- PROBLEM TO SOLVE -
Please copy exactly the line containing "Where should I click to: Click" and every line after it, through the last line of the records below, leaving out all pictures.

[Screenshot grounding data]
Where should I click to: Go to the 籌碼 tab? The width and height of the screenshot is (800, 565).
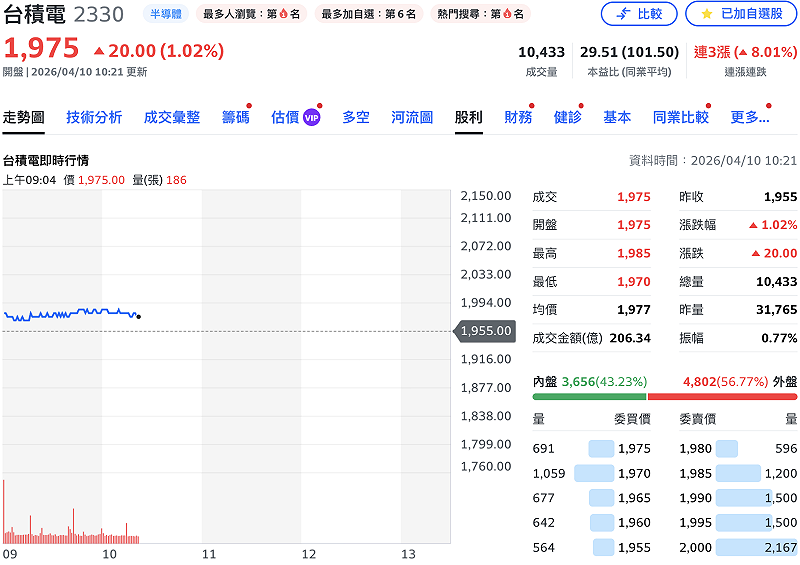[235, 117]
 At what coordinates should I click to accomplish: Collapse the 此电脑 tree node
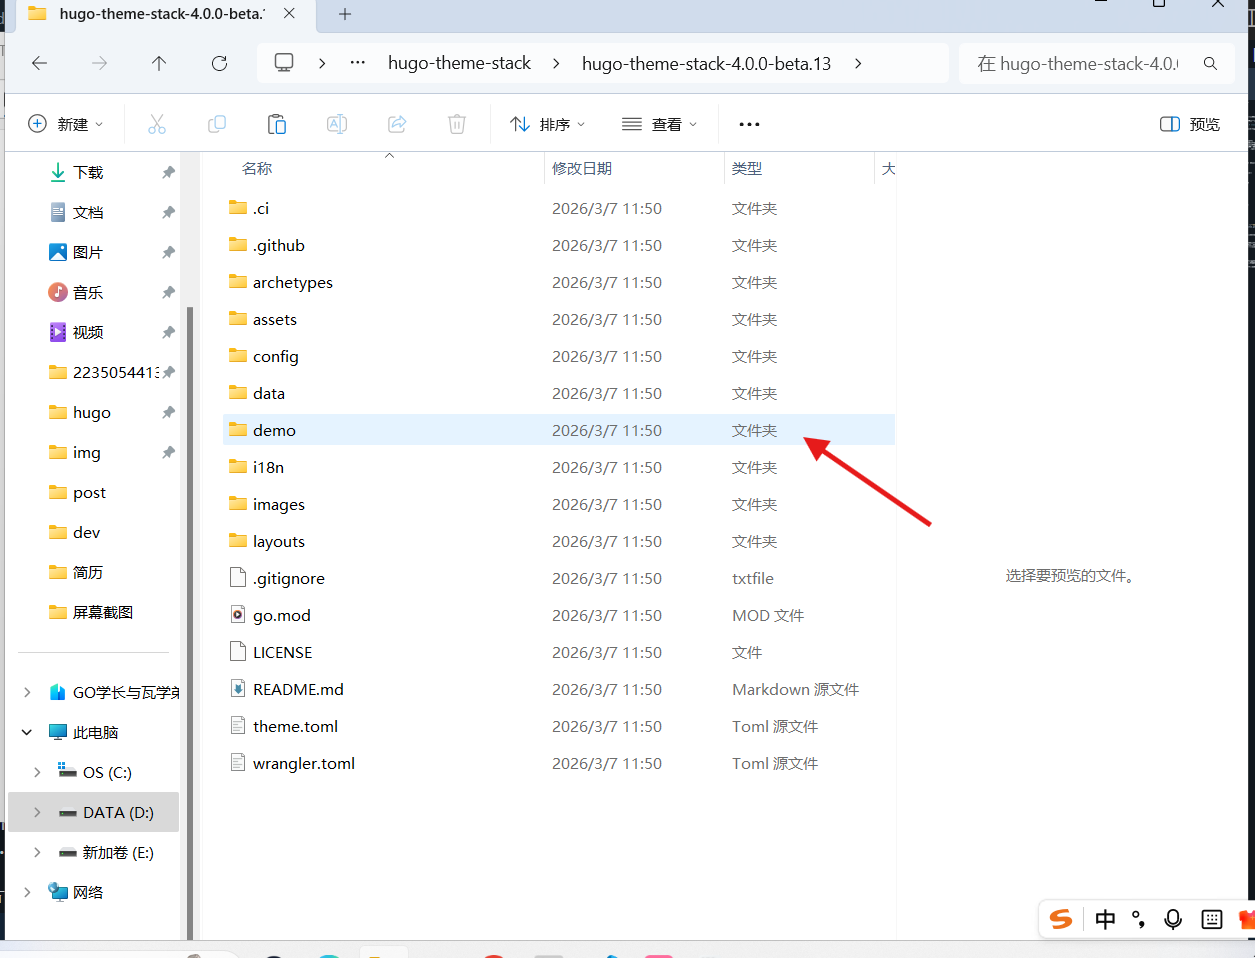pos(27,732)
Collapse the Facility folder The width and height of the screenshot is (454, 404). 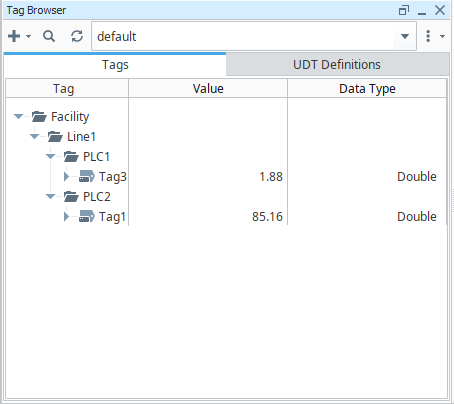[x=19, y=116]
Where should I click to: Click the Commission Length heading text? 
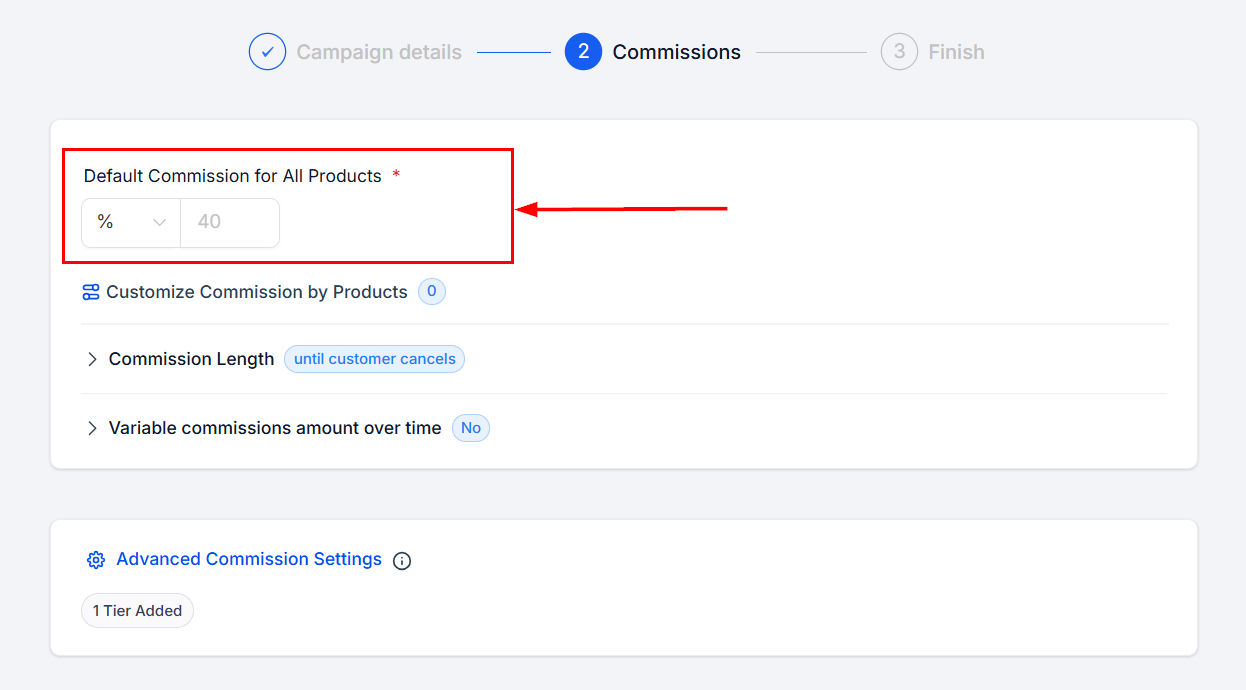pos(191,359)
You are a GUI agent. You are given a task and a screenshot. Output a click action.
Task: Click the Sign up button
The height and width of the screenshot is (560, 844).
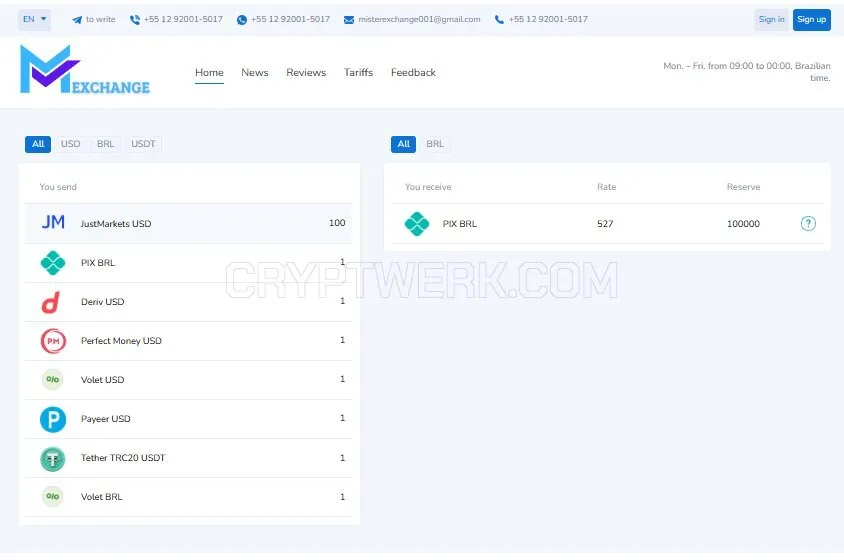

- ANSWER BOX -
Where should I click to: Click the Commission Length heading text? 
pos(191,359)
You are a GUI agent. You are given a task and a screenshot. Output a click action.
Task: Click the Sign up button
The height and width of the screenshot is (560, 844).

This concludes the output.